* **Provided data**
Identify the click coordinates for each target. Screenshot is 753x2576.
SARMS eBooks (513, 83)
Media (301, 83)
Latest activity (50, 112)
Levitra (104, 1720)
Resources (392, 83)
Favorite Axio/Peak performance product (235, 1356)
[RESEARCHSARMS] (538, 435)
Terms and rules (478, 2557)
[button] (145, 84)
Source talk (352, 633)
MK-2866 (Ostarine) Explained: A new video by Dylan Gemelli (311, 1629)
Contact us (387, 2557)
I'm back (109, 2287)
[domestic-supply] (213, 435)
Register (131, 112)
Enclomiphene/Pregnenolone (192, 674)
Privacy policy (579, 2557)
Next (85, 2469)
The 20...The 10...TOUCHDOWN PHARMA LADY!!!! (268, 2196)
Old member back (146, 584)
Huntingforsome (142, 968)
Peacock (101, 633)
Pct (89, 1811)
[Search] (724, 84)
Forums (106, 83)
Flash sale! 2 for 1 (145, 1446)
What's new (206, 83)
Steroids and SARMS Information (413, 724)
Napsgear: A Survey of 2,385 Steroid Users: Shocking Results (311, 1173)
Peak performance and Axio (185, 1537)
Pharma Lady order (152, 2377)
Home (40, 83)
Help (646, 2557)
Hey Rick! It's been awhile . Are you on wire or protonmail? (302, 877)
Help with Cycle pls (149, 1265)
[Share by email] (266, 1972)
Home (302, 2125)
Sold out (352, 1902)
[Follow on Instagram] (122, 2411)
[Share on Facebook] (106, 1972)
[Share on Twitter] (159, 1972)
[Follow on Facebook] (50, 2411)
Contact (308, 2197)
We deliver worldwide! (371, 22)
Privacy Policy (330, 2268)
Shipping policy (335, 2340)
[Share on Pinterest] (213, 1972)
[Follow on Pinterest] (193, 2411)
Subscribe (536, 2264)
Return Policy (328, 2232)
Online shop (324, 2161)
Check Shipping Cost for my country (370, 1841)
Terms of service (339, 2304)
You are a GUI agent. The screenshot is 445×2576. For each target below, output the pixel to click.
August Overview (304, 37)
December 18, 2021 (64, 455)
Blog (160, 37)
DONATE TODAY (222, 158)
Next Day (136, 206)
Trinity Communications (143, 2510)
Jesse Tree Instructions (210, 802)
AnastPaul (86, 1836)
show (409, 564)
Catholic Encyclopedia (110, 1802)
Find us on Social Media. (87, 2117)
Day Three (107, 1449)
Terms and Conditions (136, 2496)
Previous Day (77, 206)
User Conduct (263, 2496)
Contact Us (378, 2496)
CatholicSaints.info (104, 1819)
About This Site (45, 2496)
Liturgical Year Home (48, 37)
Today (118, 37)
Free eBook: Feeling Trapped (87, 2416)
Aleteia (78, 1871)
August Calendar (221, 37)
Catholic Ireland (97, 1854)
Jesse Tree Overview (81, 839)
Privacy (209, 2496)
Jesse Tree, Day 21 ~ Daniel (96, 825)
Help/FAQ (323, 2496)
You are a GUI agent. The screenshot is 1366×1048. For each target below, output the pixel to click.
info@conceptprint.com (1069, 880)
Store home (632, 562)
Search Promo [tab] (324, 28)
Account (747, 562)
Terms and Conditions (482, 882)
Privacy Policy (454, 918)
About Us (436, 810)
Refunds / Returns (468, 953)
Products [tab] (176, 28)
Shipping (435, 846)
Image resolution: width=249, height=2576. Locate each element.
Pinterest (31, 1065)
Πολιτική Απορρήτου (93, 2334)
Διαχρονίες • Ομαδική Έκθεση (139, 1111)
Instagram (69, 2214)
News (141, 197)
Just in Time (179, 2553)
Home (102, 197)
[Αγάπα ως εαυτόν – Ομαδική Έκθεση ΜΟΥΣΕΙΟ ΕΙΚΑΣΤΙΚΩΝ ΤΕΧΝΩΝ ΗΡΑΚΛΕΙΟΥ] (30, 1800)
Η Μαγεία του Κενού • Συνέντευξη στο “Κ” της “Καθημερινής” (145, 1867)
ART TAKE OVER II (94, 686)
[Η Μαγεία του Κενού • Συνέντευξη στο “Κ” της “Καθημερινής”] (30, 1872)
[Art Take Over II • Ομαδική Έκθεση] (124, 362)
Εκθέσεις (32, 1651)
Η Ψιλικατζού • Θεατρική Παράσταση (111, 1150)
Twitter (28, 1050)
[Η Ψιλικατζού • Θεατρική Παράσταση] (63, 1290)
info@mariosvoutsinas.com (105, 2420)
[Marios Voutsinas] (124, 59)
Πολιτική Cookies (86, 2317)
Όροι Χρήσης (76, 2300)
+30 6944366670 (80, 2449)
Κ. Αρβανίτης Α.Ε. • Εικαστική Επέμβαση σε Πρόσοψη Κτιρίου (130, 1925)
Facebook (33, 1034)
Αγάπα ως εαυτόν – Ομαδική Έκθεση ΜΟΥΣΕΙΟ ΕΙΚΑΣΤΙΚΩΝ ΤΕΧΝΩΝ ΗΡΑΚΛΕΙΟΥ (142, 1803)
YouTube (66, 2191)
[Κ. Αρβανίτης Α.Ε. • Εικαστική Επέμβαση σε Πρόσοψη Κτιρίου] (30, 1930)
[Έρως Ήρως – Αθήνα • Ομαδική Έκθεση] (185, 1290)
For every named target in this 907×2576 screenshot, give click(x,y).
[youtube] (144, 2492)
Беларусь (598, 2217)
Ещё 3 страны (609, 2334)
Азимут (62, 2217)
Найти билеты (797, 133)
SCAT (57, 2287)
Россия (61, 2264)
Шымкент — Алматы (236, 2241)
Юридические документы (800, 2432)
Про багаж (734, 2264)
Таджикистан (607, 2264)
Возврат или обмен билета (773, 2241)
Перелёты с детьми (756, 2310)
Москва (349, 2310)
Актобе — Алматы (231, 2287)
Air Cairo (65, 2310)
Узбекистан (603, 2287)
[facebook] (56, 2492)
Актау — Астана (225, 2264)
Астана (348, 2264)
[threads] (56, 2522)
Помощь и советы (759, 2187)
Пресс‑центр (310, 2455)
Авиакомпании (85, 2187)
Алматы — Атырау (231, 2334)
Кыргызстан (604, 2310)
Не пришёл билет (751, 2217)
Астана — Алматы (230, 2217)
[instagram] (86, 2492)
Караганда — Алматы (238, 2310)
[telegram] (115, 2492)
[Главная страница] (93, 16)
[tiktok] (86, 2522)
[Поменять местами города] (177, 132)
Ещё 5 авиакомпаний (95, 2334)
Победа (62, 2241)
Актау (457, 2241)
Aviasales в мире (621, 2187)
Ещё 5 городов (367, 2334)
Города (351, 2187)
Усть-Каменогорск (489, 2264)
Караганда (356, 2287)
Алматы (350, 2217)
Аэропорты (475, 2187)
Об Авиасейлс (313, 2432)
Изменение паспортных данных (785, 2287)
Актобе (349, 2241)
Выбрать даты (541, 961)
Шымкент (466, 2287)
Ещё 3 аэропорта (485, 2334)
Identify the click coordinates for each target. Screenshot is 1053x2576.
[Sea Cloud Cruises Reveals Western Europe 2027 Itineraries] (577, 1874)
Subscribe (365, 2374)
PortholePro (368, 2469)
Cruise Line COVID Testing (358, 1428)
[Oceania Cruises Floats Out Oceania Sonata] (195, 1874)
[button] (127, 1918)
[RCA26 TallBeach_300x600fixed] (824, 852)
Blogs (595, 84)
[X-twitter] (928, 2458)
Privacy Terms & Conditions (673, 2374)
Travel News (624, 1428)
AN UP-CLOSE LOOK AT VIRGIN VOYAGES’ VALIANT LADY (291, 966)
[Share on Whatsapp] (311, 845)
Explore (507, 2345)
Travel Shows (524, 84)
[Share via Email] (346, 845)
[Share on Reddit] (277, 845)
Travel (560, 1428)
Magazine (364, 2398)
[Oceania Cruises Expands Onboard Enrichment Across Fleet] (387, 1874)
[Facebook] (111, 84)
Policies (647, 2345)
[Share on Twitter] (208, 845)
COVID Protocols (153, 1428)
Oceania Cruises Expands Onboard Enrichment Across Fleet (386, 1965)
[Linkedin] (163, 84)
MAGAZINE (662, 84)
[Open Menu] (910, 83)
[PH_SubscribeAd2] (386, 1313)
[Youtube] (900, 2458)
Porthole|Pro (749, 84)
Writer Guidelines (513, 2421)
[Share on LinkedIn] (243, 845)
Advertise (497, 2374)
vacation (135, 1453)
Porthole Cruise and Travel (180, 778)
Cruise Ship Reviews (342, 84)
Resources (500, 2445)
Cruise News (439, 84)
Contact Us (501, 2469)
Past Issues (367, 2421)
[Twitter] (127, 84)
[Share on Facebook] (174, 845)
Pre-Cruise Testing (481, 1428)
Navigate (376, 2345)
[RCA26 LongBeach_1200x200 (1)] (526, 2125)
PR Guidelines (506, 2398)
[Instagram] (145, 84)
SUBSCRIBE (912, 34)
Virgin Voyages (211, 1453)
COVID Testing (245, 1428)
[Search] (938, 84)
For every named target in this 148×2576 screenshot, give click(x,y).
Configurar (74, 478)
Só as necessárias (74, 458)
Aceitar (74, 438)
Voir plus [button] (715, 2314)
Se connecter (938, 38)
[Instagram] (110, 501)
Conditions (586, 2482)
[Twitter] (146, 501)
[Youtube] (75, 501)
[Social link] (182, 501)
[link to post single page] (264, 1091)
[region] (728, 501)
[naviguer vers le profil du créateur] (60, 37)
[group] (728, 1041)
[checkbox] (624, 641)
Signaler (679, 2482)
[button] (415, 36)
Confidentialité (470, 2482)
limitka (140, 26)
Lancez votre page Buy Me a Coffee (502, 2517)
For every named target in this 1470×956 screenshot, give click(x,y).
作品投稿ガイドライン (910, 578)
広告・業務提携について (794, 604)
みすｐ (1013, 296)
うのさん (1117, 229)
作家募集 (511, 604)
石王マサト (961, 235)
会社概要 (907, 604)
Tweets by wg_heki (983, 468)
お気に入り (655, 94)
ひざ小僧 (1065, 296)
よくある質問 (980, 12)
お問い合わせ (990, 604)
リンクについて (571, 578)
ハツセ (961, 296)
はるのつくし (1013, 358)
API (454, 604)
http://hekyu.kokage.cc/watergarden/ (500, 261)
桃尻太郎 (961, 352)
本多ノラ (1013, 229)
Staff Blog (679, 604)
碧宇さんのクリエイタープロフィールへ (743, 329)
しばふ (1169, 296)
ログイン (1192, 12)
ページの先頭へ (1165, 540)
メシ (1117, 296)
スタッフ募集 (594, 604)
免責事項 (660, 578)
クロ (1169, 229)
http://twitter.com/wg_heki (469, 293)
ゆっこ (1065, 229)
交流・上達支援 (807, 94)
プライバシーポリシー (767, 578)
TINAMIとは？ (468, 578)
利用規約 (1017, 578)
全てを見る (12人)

* **Task to carry out**
Copy out the data above word for word, starting at its first line and ending with the line that contains "[Follow on Pinterest] (193, 2411)".

* **Solution for this problem**
Identify the click coordinates for each target. Screenshot is 753x2576.
SARMS eBooks (513, 83)
Media (301, 83)
Latest activity (50, 112)
Levitra (104, 1720)
Resources (392, 83)
Favorite Axio/Peak performance product (235, 1356)
[RESEARCHSARMS] (538, 435)
Terms and rules (478, 2557)
[button] (145, 84)
Source talk (352, 633)
MK-2866 (Ostarine) Explained: A new video by Dylan Gemelli (311, 1629)
Contact us (387, 2557)
I'm back (109, 2287)
[domestic-supply] (213, 435)
Register (131, 112)
Enclomiphene/Pregnenolone (192, 674)
Privacy policy (579, 2557)
Next (85, 2469)
The 20...The 10...TOUCHDOWN PHARMA LADY!!!! (268, 2196)
Old member back (146, 584)
Huntingforsome (142, 968)
Peacock (101, 633)
Pct (89, 1811)
[Search] (724, 84)
Forums (106, 83)
Flash sale! 2 for 1 (145, 1446)
What's new (206, 83)
Steroids and SARMS Information (413, 724)
Napsgear: A Survey of 2,385 Steroid Users: Shocking Results (311, 1173)
Peak performance and Axio (185, 1537)
Pharma Lady order (152, 2377)
Home (40, 83)
Help (646, 2557)
Hey Rick! It's been awhile . Are you on wire or protonmail? (302, 877)
Help with Cycle pls (149, 1265)
[Share by email] (266, 1972)
Home (302, 2125)
Sold out (352, 1902)
[Follow on Instagram] (122, 2411)
[Share on Facebook] (106, 1972)
[Share on Twitter] (159, 1972)
[Follow on Facebook] (50, 2411)
Contact (308, 2197)
We deliver worldwide! (371, 22)
Privacy Policy (330, 2268)
Shipping policy (335, 2340)
[Share on Pinterest] (213, 1972)
[Follow on Pinterest] (193, 2411)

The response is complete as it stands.